The pre-negotiated settlement agreement was made available to potential buyers and achieved exactly what the debtors and its lender had hoped. After a robust auction, the Wellman assets including the Creston property were sold, the buyer entered into the pre-negotiated settlement agreement as drafted, and the Wellman business continues to operate today.  It also avoided a potentially calamitous liquidation that not only would have resulted in job loss and potential disruption to military supply chains, but also the de facto, if not de jure, abandonment of the Creston property.  No doubt, these considerations played a key role in the environmental regulators’ willingness to adopt this novel approach. 

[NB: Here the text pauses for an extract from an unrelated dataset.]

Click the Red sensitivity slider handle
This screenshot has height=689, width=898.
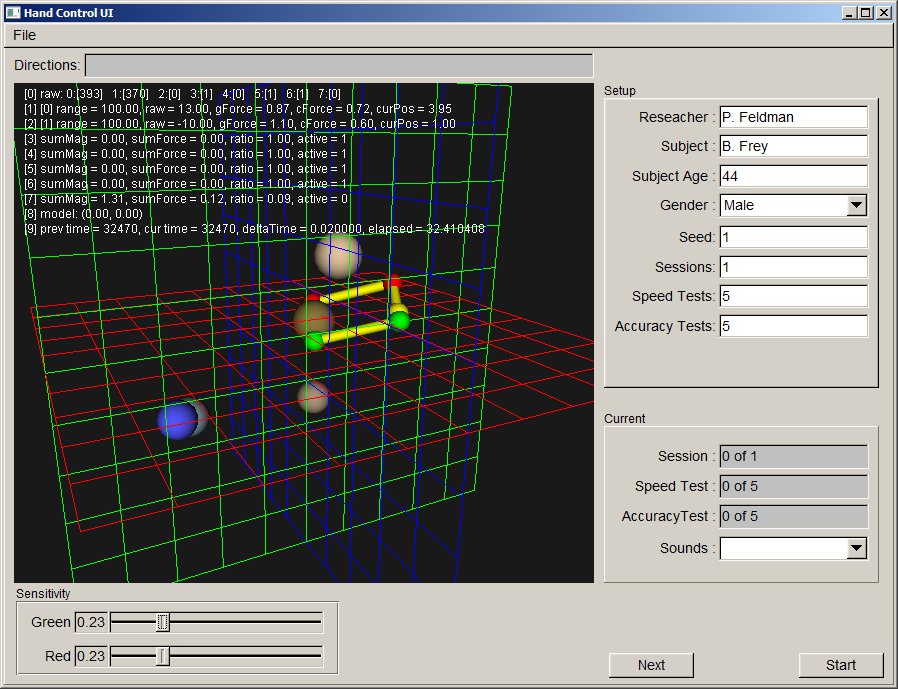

Whether the techniques and unique settlement structures used to address environmental liabilities arising from contaminated land in the Exide and Wellman cases can be duplicated to solve similar issues in other cases remains to be seen; however, debtors, creditors and governmental agencies can look to these novel solutions as examples of what can be achieved when all are willing to think creatively and work collaboratively to navigate what remains one of the thorniest issues on the litigation map.